PPC can work at a number of different clock rates (with a full speed of 500MHz) and can be set to doze, nap or sleep modes. RF can be in rx only mode, tx-rx mode and sleep modes. The other resources have only two modes each, on and off. Mode-change overhead is significant for some resources. Due to the low temperature on Mars, DRV must be pre-heated for some time before turned on. Similar reason applies to STR, RF, and SCI. The inter-resource relationships are shown in Fig. 9 . For example, when HAZ is working, neither DRV nor STR should be working. RF may be in tx-rx mode if and only if the processor is operating. Fig. 11 shows a feasible mode schedule, in both time view and power view. Task ppc2 on PPC cannot be further slowed down because PPC and RF must be co-active. If PPC is greedily slowed down, it will violate max power constraint during the interval 500 -560. Task drv1, haz1 and str1 are not overlapped due to the system requirement specified in the mode dependency graph. STR and SCI need significant time to pre-heat, which is adequately considered (the light areas in their tracks). Idle interval between r f 1 and r f 2 on RF is set to rx only rather than off because the timing overhead of mode changes (including pre-heating) is larger than the length of the interval. The idle interval before r f 1 is set to rx only for the same reason.

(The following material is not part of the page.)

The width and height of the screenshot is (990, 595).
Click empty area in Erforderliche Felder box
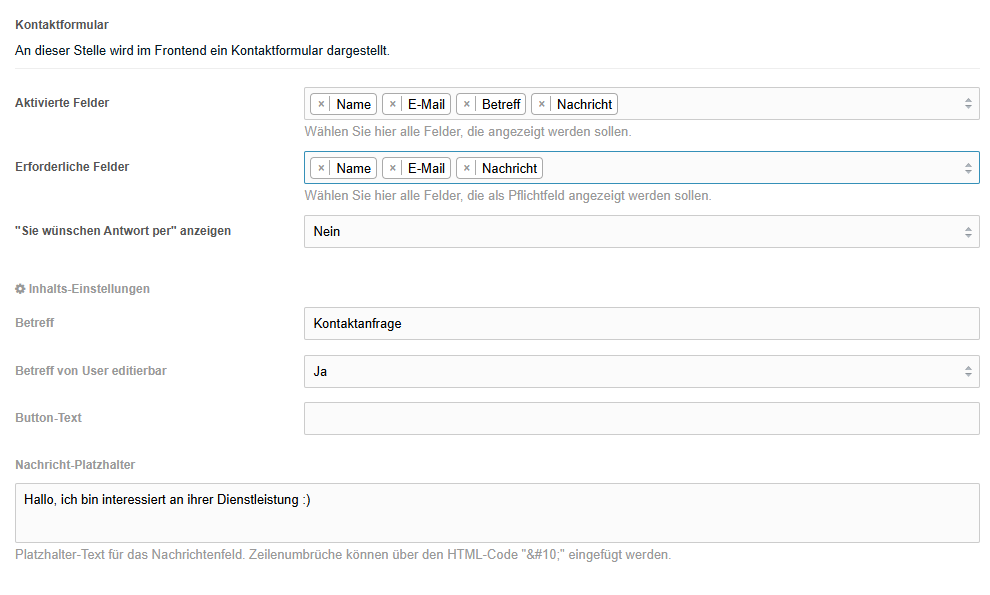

We compared our algorithm with two other approaches: approach one assumes only two modes, on and offapproach two greedily applies voltage scaling technique whenever possible (we allow power constraint violation in this approach). The results are shown in Fig. 10 . Approach one gives the worst results because it never utilizes available modes. Approach two is better than approach one since it saves energy by applying voltage scaling technique, but its greediness pays the cost since its saving by slowing down the processor is more than offset by the extra energy consumed on the RF modem. And in all the scenarios, approach two violates max power constraint. Our algorithm gives the best results because we utilize multiple modes of resources and apply voltage scaling on the processor. At the same time, we avoid extra energy cost on RF by identifying co-activation dependency between the two resources and performing mode selection to find the feasible solution.
Conclusions
This paper presents a method for capturing mode dependency and an algorithm for mode selection in poweraware embedded systems. The mode dependency graph introduced in this paper enables legal combinations of modes to be systematically derived. Today's designers perform this task manually. However, as components offer increasingly sophisticated modes for power management, while at the same time imposing even more restrictions on mode changes, the complexity will grow quickly beyond what humans can handle. Our MDG represents a structured approach to controlling the complexity of power management. We also present a search algorithm that takes advantage of the MDG. By considering power/timing constraints and overhead on transitions, this technique gives designers more confidence in the feasibility of the synthesized results in real-life applications. Furthermore, our algorithm incorporates heuristic ordering to optimize for the energy cost of the solution, and it shows realistic, system-level improvements over previous techniques that either do not handle constraints or multiple components.